MANAGEMENT OF SUB CONDYLAR FRACTURES BY RETRO-MANDIBULAR APPROACH AND ASSESSMENT OF POST-OPERATIVE COMPLICATIONS: A PROSPECTIVE STUDY
Journal: International Journal of Advanced Research (Vol.8, No. 3)Publication Date: 2020-03-17
Authors : Muhammad Mumtaz Farhat Kazmi Nasir Muneer Otaibi; Noaf Fawaz Alfawaz;
Page : 179-187
Keywords : RSA (Road Side Accident) SCF (Sub-Condyle Fracture) OC (Occlusion) RMI (Retro Mandibular Incision) INO (Inter Incisal Opening );
Abstract
Maxillofacial injuries are common during trauma and sub-condylar fractures are considered one of the most challenging fractures to manage due to esthetic and functional concern. Purpose: Assessment of facial nerve damage and stability of occlusion by retro-mandibular approach. This was a Prospective cross-sectional study at a secondary care hospital, Ministry of Health, Riyadh, Saudi Arabia during from August 2017 to July 2019. Patients and Methods: Fourteen patients with sub condylar fracture were operated with open reduction and internal fixation through retro mandibular approach.

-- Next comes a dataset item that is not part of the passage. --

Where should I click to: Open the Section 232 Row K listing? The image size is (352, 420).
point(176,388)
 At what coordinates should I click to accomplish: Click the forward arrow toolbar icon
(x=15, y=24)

Inclusion criteria were patients above fifteen years old with disturbed occlusion and displaced fractured sub-condyle. Results: Efficacy was assessed based on occlusion stability and status of the facial nerve postoperatively All Patients with sub condylar fractures (n=14) were operated with retro-mandibular approach. Fourteen patients aged sixteen years and above including 12(85.7%) males and 2(14.3%) females, with left side 7 (42.9%), right side 7 (42.9%) and bilateral 2 (14.3%) involvement. The significant etiological factor was road traffic accident 8 (57.1%) followed by history of fall 2(14.3%). Immediate postoperative findings showed facial nerve weakness in 2(14.3%) patients [buccal branch 1(7.1%); marginal mandibular branch 1(7.1%)] and both fully recovered after three months. Postoperative occlusion was normal in 12 (85.7%) patients while it was temporarily disturbed in 2(14.3%) patients and it significantly improved by the final follow-up visit. Conclusion: On the basis of our clinical findings, we recommend the retro mandibular approach as it provides good visibility with less facial nerve damage risk.